II. İnönü Savaşı Londra Konferansı'nın bir sonuç vermemesi, Sevr projesini uygulamak için İtilaf Devletlerini yeni bir çabaya yöneltmiş ve bu amaçla Yunan işgal ordusunu savaşa teşvik etmişlerdi. Bundan faydalanan Yunanlılar, 23 Mart 1921'de Bursa'dan İnönü istikametine ilerlemeye başladılar. Türk ordusunun yüksek azim ve imanla savaşması, 31 Mart 1921 akşamına kadar süren kanlı çarpışmalar sonunda düşmanı İnönü'de ikinci defa perişan etti. Yaptıkları iki saldırının da püskürtülmesi üzerine Yunan kuvvetleri, 31 Mart gecesinden itibaren çıkış mevzilerine çekilmeye başladılar, çekilen düşman, süvari birliklerimizle izlenmiş ve düşmana çekilirken de kayıplar verdirilmiştir.
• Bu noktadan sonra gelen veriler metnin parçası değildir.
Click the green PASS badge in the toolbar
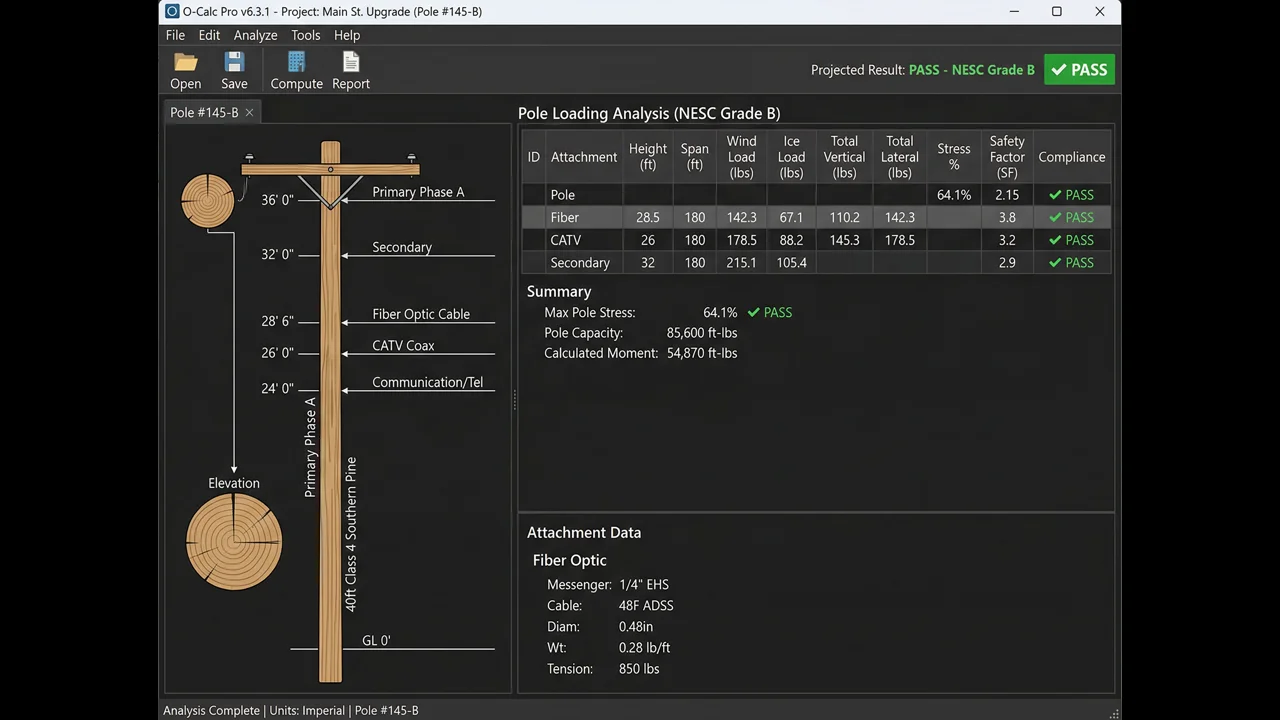 coord(1079,69)
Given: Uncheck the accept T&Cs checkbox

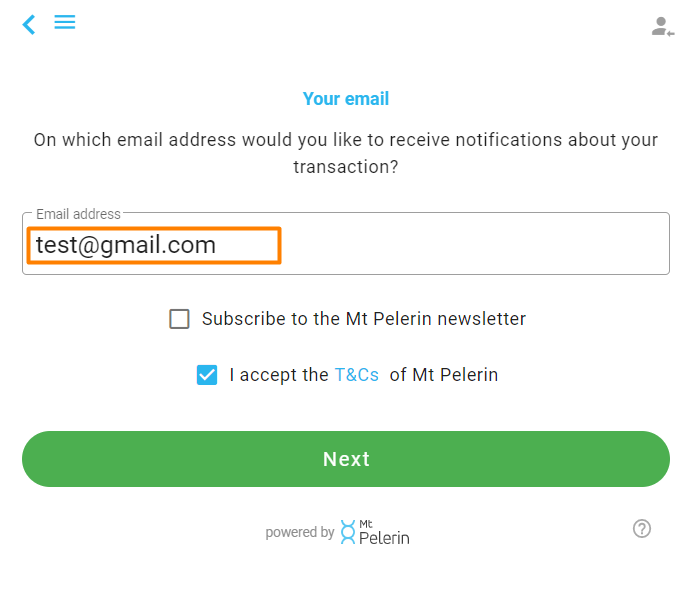Looking at the screenshot, I should point(207,375).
Fevzi Paşanın ( Çakmak ) Mecliste bu savaştan bahsederken söylediklerinden anlaşıldığına göre, Yunan ordusunun amacı mutlaka yenmekti. Başkumandanları Papulas, bu sebeple Karaköy'e gelmiş ve alaylarını bizzat birbiri ardınca savaşa sokmuştur. Düşman bir taraftan kesin olarak Türk ordusunu yenmek ve dört beş günde Eskişehir'e, bir ayda da Ankara'ya gelerek Sevr Antlaşması'nı kabul ettirmek amacındaydı. Düşmanın hareketlerinden amacını anlayan kumandanlık, lazım gelen önlemleri almıştı. İsmet Paşa bir taraftan da düşmana umduğu yerde değil, bizim istediğimiz yerde savaşı yaptırmak suretiyle, düşmanın savaş planını başarısızlığa uğratmıştır. Milli Kurtuluş Savaşı'nda bu zafer, Mustafa Kemal'in güzel ifadesiyle, milletin maküs ( tersine dönmüş ) talihini de yenen bir zafer olmuştur.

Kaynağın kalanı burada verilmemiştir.